** Opening Given data block **

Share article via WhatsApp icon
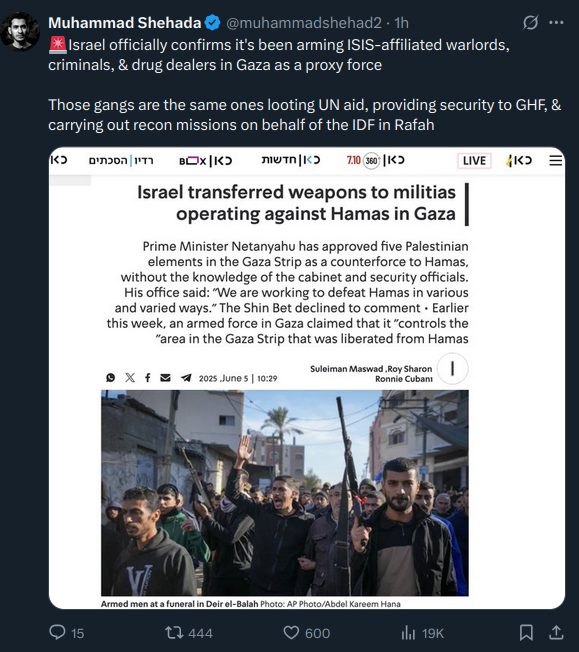coord(111,378)
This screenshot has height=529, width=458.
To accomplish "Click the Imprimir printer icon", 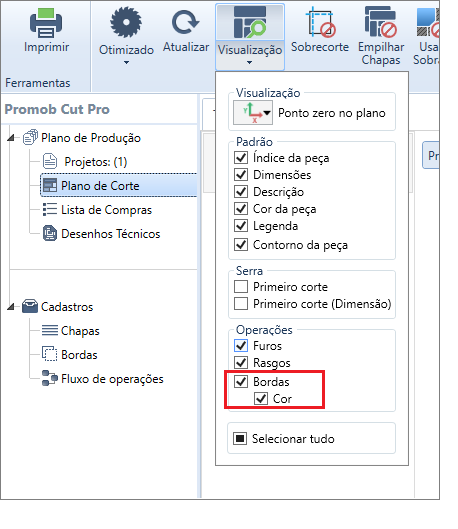I will click(x=46, y=23).
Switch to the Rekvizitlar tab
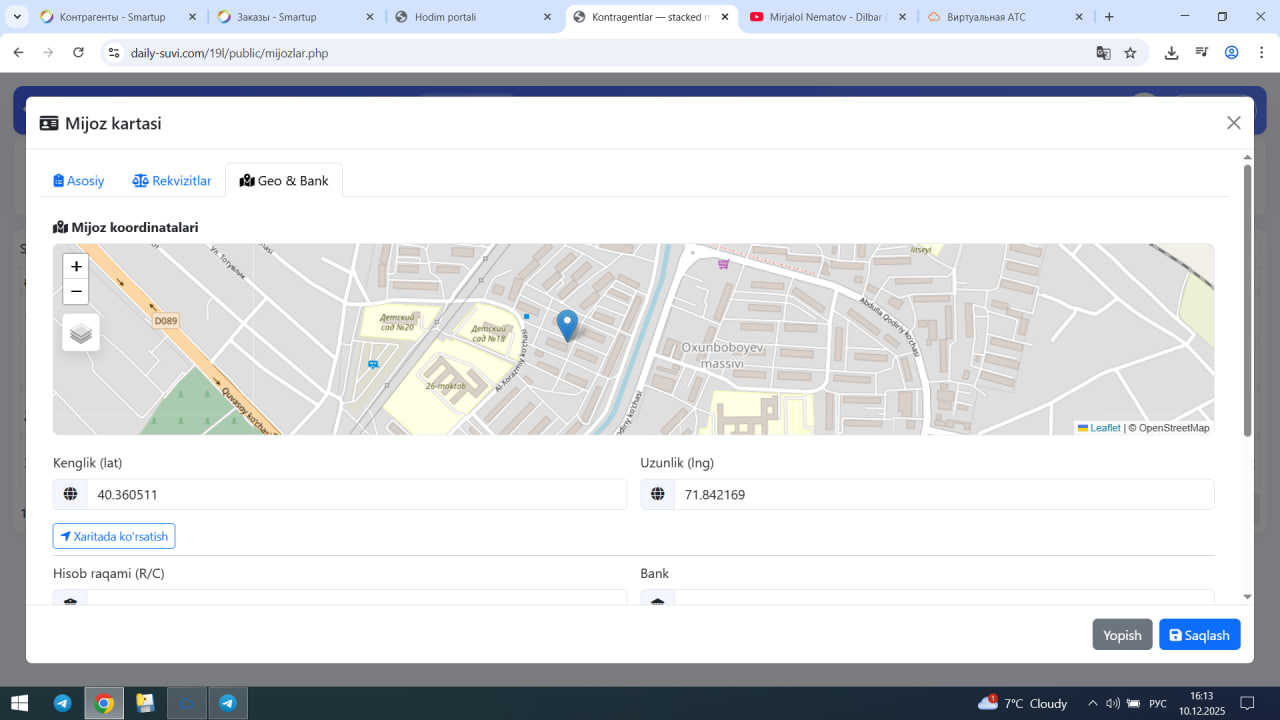Viewport: 1280px width, 720px height. click(172, 181)
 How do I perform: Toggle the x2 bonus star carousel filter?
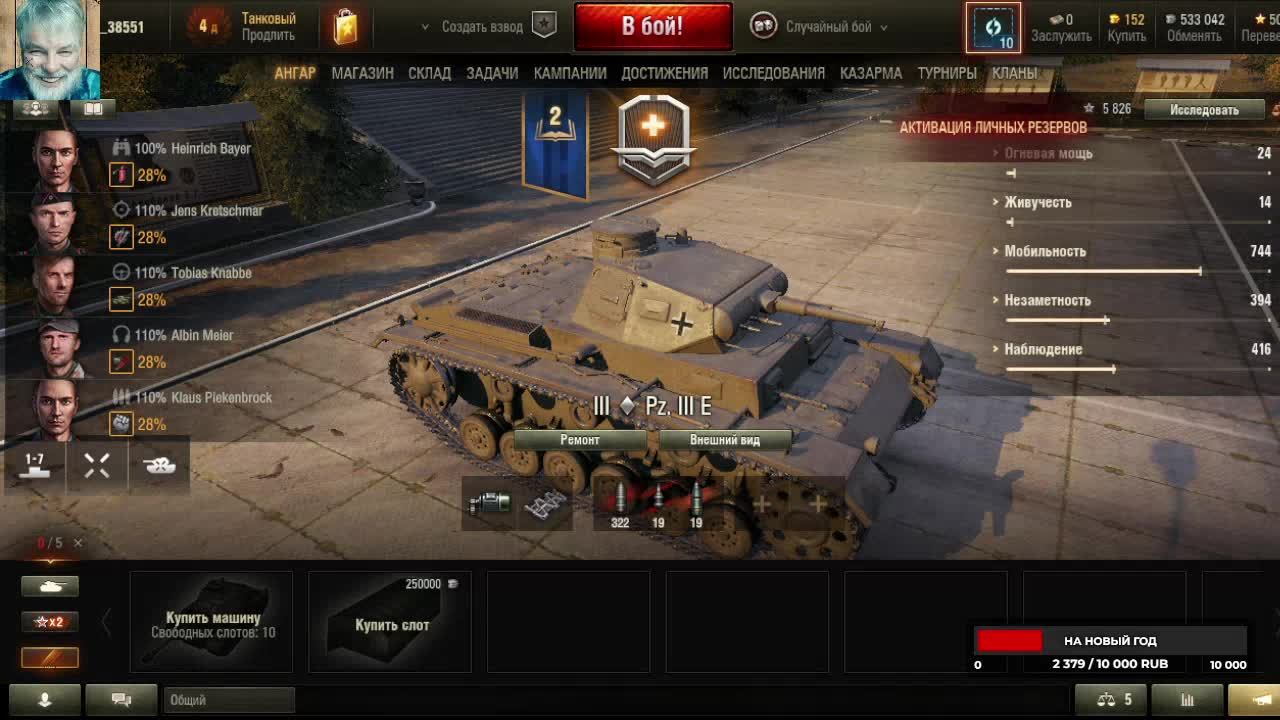coord(50,622)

** Closing Given data block **

▸ **Task prompt**
Reproduce word for word the lines from the line with "How do I perform: Toggle" to the end of the entries above, both included, but leave the pictures out.

▸ **Solution for this exercise**
 How do I perform: Toggle the x2 bonus star carousel filter?
coord(50,622)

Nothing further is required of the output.